The White House on Friday asked Congress to pass a short-term CR, including $47 billion in funding to aid Ukraine, combat COVID-19 and monkeypox, and offer relief for natural disasters.
Defense leaders have long said stop-gap budgets hurt readiness and curtail modernization.
Air Force Secretary Frank Kendall III told Congress last spring that a CR this year would also limit the Pentagon’s ability to adjust for the impacts of high inflation.
Unfortunately, defense leaders have ample experience working under stop-gap budgets.
Fiscal 2019 has been the only year since 2008 the Defense Department began a fiscal year with its spending in place.
Any deal on a stopgap spending bill must be bipartisan, with 60 votes required to move it in the Senate.
Currently, Democrats control only 50 Senate seats.

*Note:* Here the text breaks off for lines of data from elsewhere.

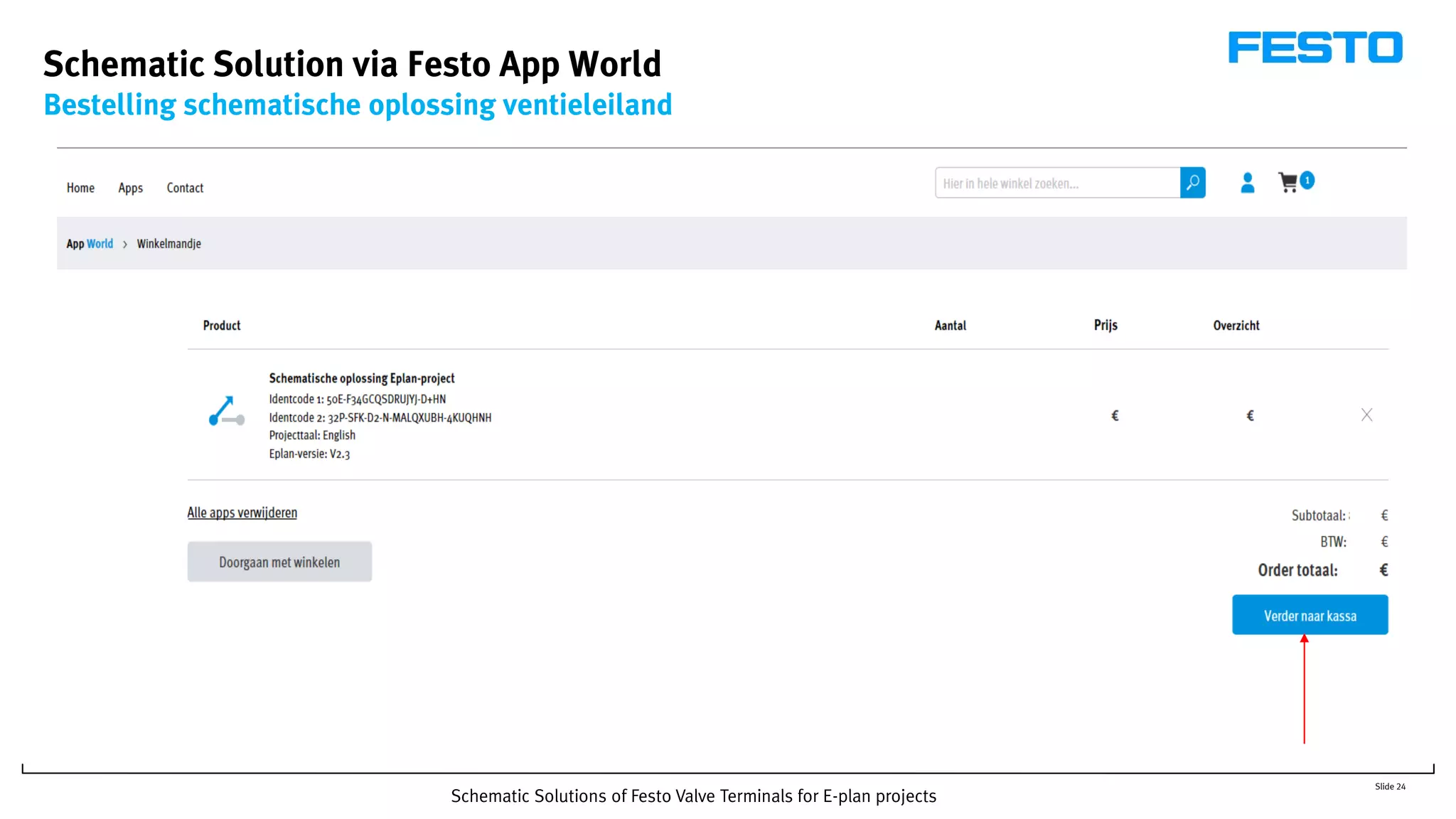Image resolution: width=1456 pixels, height=819 pixels.
Task: Click the Product column header
Action: pyautogui.click(x=222, y=326)
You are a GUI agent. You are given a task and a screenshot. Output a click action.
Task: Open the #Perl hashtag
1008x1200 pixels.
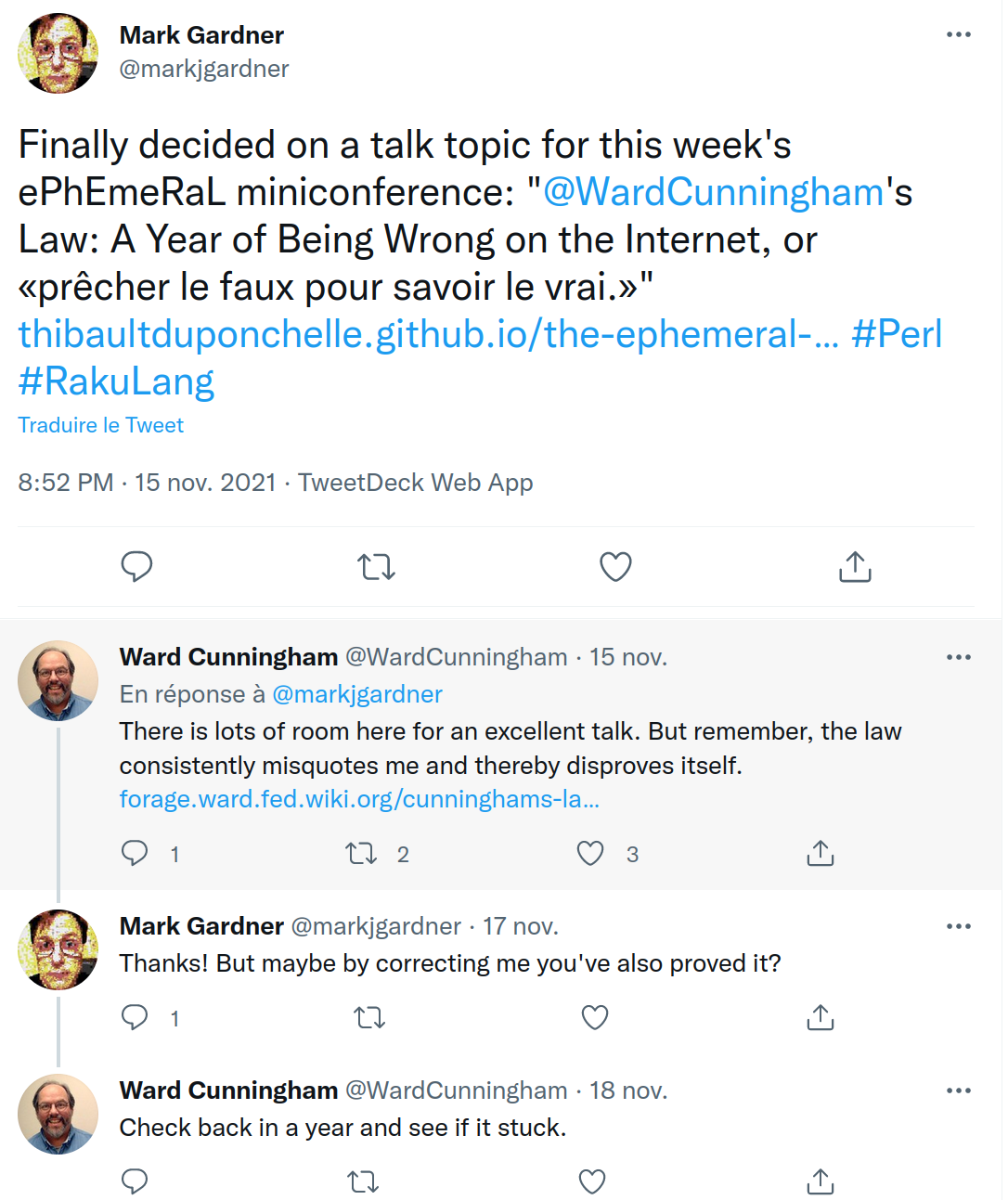click(897, 334)
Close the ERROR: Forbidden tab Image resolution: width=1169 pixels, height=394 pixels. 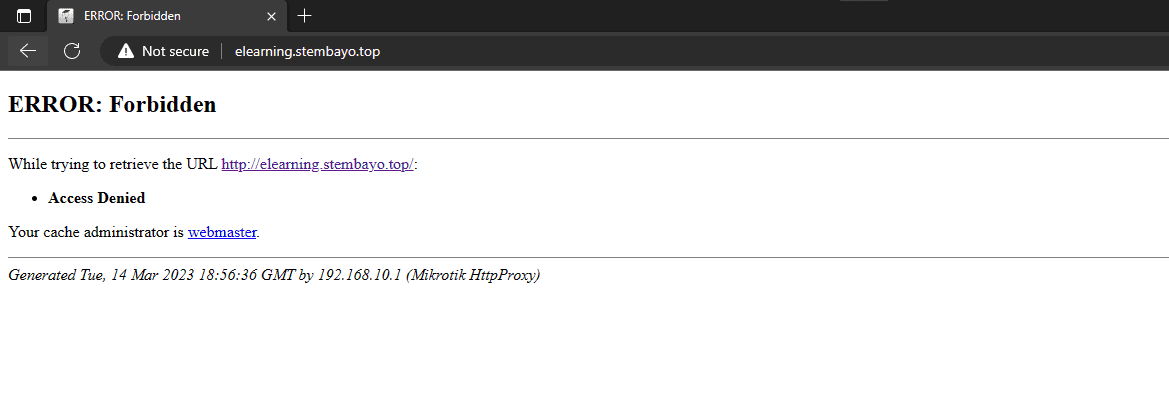pos(271,16)
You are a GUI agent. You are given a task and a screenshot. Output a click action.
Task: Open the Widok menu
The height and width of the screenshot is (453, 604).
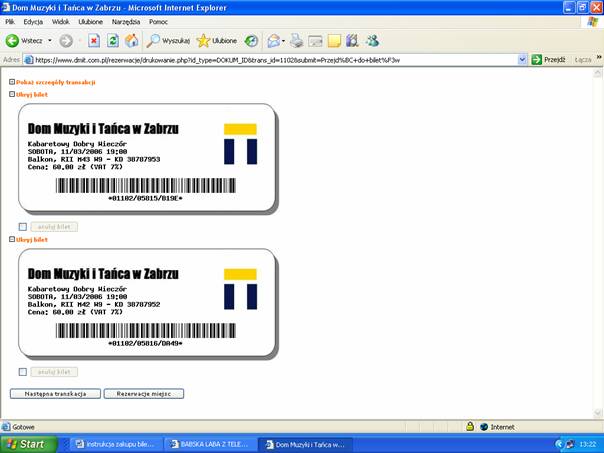tap(60, 21)
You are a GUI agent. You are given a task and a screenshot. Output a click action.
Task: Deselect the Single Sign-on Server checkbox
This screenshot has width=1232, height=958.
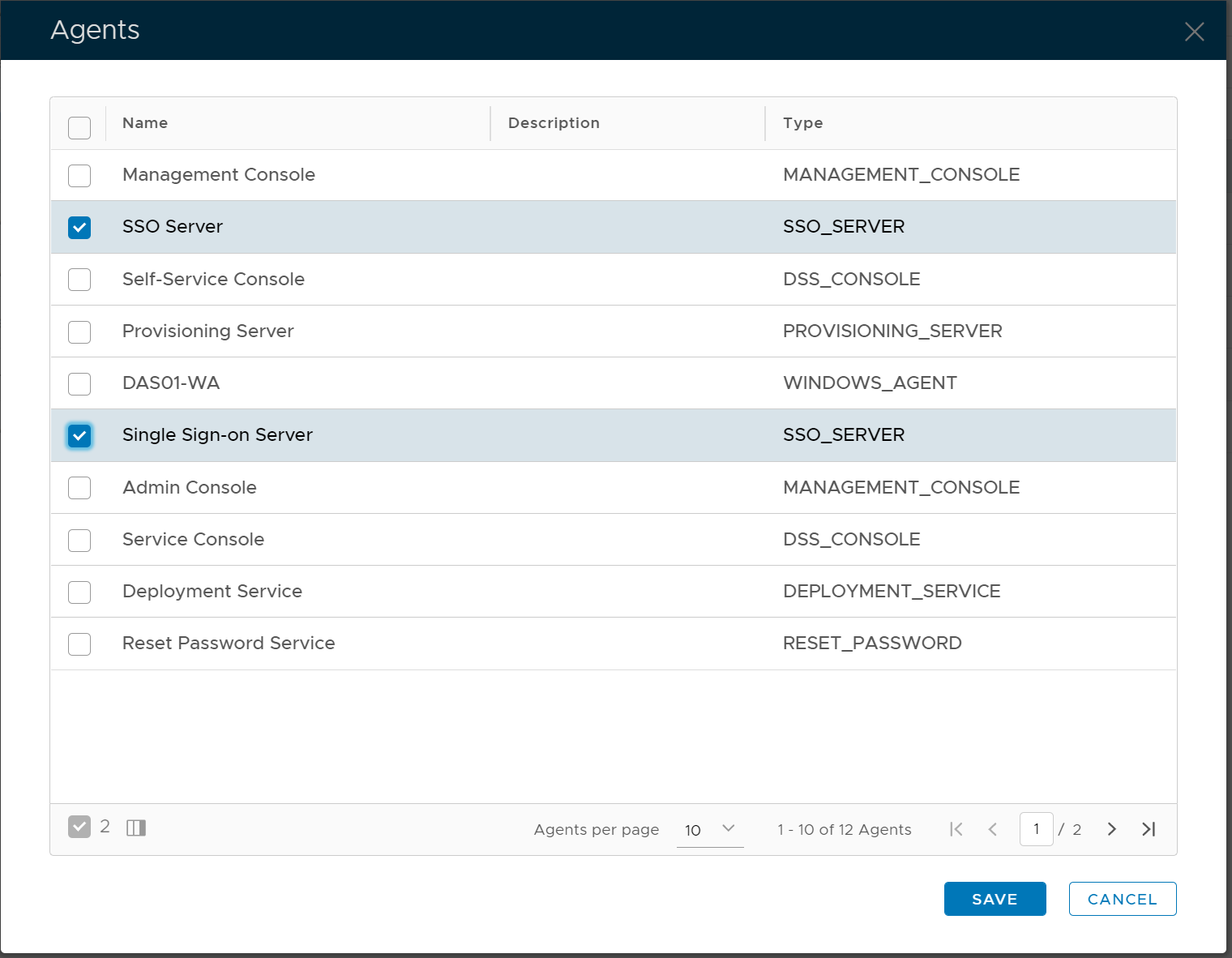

Democrats are expected to begin talks by offering a CR that would run until mid-December, buying them time to negotiate and then pass an omnibus with most, if not all, fiscal 2023 spending bills attached before Congress adjourns for the year.
The party expects support from Sen. Patrick Leahy, D-Vt., the chairman of the Senate Appropriations Committee, and Sen. Richard Shelby, R-Ala., the committee’s ranking Republican.
Both men are powerful lawmakers who are retiring at the end of the year and want a final deal directing dollars to their states — including earmarks.
Some Republicans are more likely to seek a shorter-term CR that would expire just after the midterm elections so they can weigh their political options.
If the GOP wins one or both chambers, it might try delaying a final spending accord until the next Congress.
The 118th Congress starts early next year, and Republicans would have more leverage shaping a definitive spending deal if they control the House, the Senate or both chambers.
The congressional calendar doesn’t help the process much.
The Senate has 18 work days scheduled this month, while the House has 11.
After that span, the House won't restart work until Nov. 14.